◆ SET PROBLEM ◆
Please pull every line from the data that contains the string "value", treating uppercase and lowercase letters as different.

══════

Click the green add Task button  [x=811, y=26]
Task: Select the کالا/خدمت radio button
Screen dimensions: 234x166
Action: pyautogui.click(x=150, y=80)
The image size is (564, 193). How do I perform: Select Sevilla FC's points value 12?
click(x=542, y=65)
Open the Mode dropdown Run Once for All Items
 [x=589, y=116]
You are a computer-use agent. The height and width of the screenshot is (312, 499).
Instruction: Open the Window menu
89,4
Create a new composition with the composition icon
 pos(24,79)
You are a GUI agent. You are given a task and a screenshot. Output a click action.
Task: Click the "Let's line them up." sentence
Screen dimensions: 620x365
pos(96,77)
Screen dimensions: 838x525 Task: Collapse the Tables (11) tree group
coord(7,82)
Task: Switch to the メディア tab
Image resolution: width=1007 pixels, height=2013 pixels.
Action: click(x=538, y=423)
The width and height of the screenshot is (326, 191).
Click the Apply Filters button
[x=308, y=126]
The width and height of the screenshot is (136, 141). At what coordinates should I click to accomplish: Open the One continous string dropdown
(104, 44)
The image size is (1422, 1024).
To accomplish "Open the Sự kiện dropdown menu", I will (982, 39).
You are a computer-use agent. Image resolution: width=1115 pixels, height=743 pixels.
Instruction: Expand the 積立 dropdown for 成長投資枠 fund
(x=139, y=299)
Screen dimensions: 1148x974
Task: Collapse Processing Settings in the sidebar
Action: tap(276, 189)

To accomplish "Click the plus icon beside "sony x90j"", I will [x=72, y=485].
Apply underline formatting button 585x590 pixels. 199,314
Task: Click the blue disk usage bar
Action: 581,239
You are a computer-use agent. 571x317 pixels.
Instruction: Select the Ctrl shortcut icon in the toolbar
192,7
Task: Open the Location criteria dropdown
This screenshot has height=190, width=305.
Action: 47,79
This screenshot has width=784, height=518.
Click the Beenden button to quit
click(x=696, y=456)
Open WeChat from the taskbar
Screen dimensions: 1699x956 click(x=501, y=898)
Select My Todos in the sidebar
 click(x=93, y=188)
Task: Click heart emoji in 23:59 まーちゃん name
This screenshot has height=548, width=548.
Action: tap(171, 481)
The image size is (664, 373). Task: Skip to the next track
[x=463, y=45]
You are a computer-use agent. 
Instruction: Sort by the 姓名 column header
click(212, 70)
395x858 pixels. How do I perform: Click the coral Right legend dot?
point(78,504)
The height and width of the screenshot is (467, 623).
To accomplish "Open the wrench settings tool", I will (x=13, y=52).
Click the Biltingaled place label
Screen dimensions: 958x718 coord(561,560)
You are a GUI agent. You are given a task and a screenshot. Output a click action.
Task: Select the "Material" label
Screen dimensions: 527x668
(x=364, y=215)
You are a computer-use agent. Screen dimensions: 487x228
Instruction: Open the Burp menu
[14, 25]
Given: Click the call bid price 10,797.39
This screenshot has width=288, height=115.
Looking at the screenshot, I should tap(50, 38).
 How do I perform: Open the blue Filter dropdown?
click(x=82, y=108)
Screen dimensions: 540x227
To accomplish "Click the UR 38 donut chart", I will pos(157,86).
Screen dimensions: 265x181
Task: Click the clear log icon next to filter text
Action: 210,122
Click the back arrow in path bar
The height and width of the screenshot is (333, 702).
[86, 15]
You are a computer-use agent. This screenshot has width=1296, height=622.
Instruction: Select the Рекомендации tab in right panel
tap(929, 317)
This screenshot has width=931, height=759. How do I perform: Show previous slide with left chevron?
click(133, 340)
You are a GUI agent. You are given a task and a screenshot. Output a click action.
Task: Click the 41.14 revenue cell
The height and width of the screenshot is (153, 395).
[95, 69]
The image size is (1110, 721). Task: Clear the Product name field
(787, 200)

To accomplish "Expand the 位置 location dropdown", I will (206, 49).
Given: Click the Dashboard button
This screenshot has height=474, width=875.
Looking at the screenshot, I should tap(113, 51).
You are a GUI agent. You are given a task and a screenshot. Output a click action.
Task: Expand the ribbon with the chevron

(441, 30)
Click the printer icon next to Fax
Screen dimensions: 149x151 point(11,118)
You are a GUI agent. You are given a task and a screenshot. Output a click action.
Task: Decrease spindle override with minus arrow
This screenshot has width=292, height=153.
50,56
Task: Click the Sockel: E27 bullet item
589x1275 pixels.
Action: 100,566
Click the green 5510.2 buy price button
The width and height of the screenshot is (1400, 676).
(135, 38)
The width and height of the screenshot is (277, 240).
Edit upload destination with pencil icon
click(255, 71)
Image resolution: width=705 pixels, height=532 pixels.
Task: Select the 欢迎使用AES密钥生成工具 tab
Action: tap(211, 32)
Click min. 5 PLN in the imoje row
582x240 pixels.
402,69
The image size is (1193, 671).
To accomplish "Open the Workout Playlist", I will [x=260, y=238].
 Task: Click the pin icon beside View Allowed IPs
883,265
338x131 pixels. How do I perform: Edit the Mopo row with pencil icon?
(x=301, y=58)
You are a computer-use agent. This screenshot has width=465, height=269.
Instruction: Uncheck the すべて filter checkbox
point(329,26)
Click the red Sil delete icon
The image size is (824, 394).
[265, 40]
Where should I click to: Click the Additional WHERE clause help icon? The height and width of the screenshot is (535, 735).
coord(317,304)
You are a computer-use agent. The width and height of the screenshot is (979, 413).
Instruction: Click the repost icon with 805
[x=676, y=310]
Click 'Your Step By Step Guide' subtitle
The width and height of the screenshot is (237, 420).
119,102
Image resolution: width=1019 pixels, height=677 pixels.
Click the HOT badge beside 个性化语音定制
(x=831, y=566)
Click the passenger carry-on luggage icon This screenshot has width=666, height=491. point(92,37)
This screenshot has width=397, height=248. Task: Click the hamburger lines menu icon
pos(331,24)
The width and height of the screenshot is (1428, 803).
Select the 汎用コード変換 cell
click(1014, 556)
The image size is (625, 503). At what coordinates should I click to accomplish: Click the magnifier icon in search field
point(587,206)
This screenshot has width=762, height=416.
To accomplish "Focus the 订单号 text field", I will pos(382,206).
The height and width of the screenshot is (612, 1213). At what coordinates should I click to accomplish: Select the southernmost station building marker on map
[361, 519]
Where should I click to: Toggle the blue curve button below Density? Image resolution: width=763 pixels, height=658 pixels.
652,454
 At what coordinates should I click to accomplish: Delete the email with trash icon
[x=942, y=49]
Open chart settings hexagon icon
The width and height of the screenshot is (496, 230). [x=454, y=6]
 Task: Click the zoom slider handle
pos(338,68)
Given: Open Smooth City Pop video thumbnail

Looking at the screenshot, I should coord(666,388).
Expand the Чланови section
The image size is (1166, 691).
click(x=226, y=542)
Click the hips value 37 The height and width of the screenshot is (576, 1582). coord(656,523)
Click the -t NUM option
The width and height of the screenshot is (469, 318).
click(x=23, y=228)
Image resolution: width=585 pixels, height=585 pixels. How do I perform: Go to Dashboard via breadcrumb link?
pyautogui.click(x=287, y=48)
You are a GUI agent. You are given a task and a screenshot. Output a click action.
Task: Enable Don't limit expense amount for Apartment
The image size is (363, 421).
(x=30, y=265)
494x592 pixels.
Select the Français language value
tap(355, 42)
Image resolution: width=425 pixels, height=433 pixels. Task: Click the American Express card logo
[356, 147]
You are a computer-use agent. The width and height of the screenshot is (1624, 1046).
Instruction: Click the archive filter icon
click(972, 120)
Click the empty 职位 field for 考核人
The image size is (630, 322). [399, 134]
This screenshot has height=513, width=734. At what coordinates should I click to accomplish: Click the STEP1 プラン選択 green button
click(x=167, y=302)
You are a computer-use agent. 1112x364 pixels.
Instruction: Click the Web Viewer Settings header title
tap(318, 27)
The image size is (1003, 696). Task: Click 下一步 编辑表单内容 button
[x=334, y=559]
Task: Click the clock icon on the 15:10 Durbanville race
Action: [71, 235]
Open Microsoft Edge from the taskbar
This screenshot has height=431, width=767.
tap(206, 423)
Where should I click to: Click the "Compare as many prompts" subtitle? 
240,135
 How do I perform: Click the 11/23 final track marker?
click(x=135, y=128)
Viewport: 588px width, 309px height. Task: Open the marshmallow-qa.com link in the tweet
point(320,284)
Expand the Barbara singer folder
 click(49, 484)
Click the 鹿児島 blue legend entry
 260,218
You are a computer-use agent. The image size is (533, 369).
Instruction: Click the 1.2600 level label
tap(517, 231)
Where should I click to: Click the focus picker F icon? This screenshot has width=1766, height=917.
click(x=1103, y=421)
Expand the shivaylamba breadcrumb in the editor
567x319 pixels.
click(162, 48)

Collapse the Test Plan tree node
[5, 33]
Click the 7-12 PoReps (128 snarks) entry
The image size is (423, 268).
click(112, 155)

══════

◆ THE OUTPUT ◆
The image size is (564, 193). How do I perform: Select Sevilla FC's points value 12?
Click the hips value 37 The height and width of the screenshot is (576, 1582). coord(656,523)
Select the Français language value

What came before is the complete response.